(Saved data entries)
>>>>

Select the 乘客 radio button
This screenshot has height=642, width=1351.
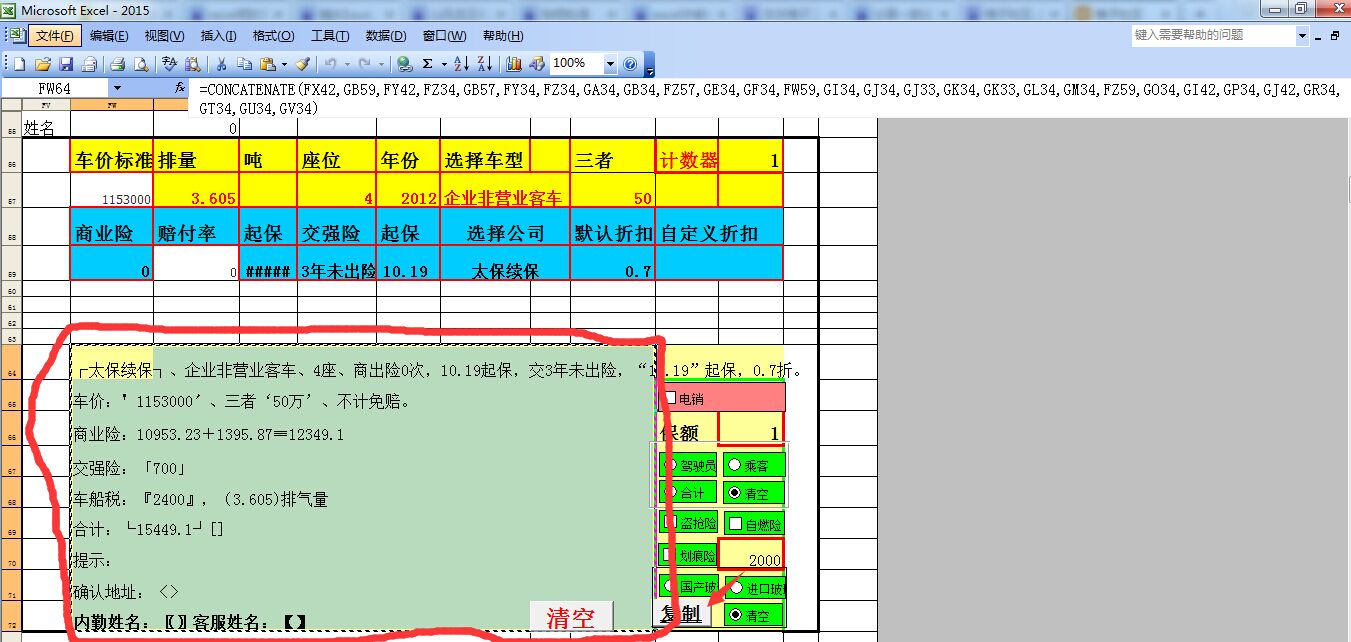tap(735, 465)
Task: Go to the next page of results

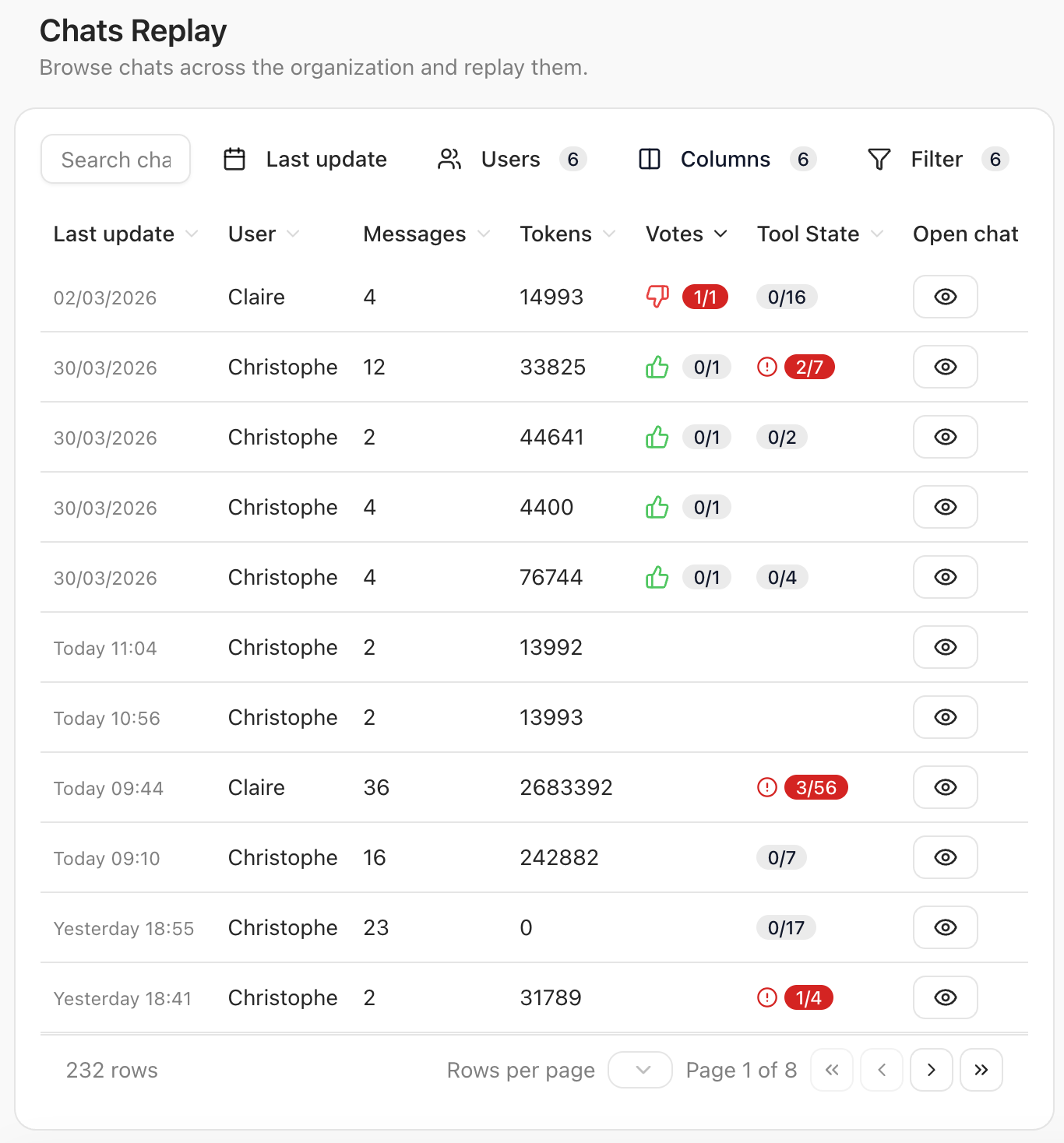Action: (x=931, y=1070)
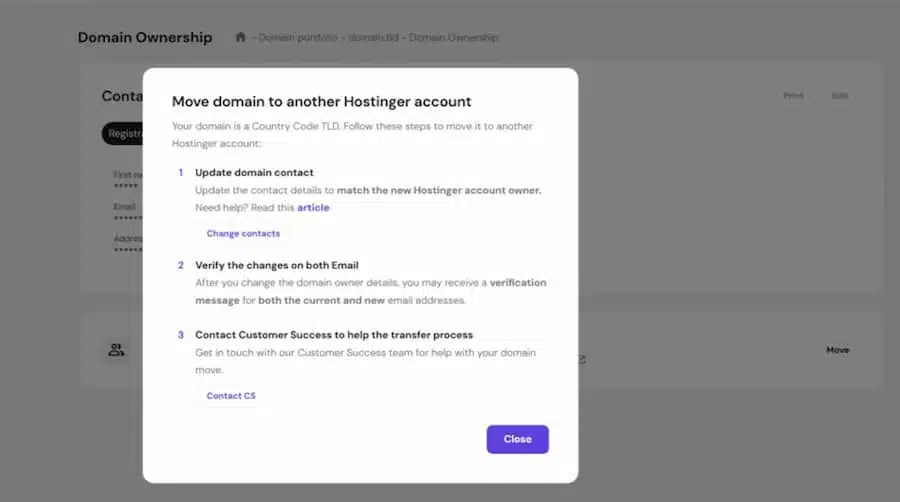Close the Move domain dialog
The image size is (900, 502).
pyautogui.click(x=517, y=439)
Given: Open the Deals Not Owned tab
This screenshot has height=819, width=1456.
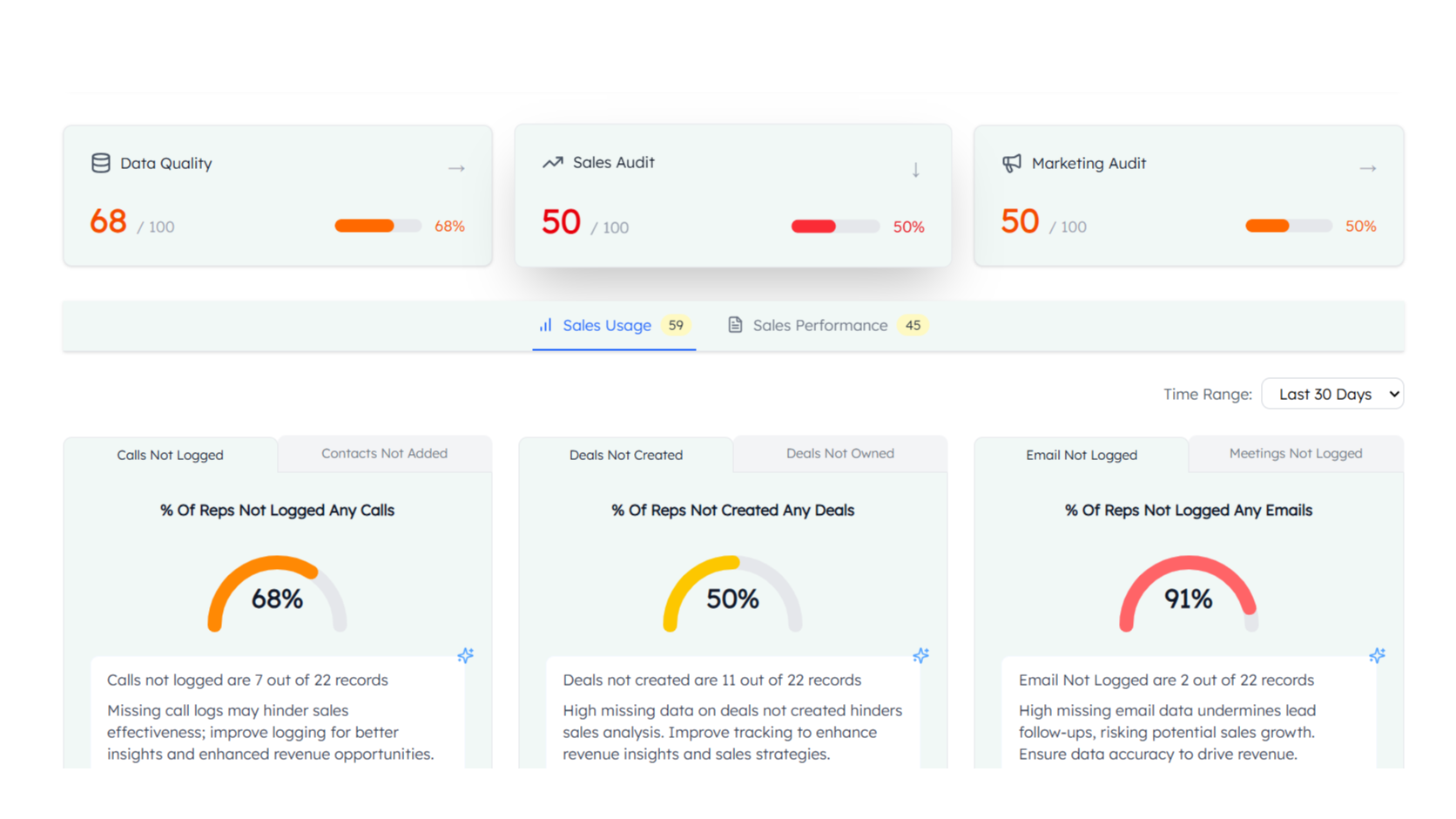Looking at the screenshot, I should pyautogui.click(x=839, y=453).
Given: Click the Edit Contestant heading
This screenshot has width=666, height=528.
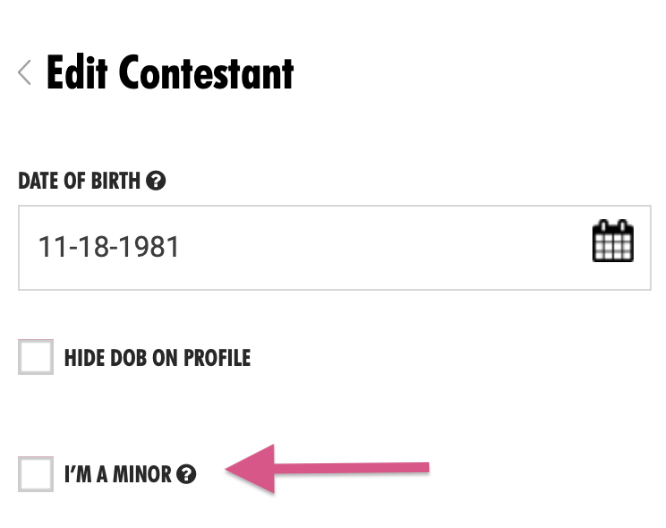Looking at the screenshot, I should coord(170,74).
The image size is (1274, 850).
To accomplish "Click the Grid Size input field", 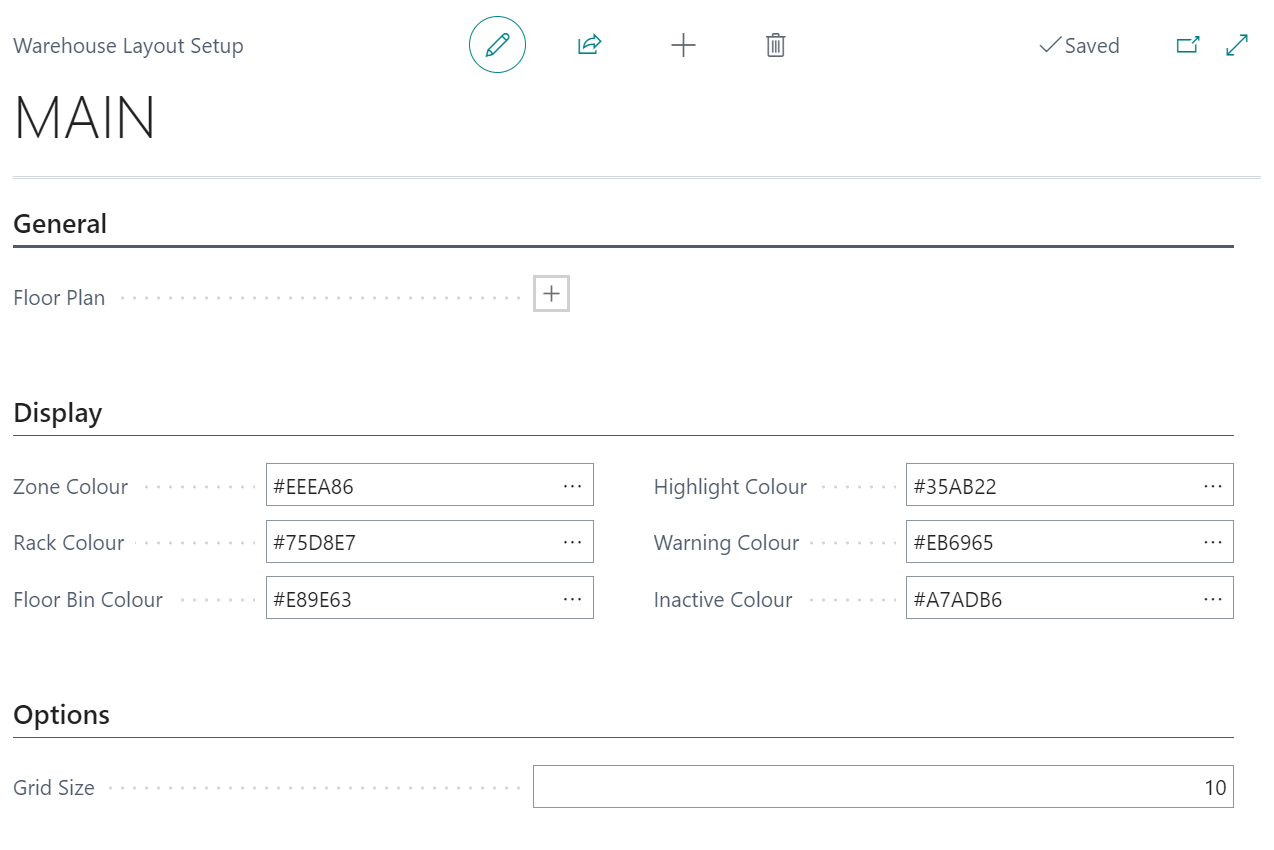I will 882,787.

<<<<

**TASK DETAILS**
Please show every line above that includes the word "Given".

**WRITTEN SOLUTION**
Given: Open the Deals Not Owned tab
Given: Click the Edit Contestant heading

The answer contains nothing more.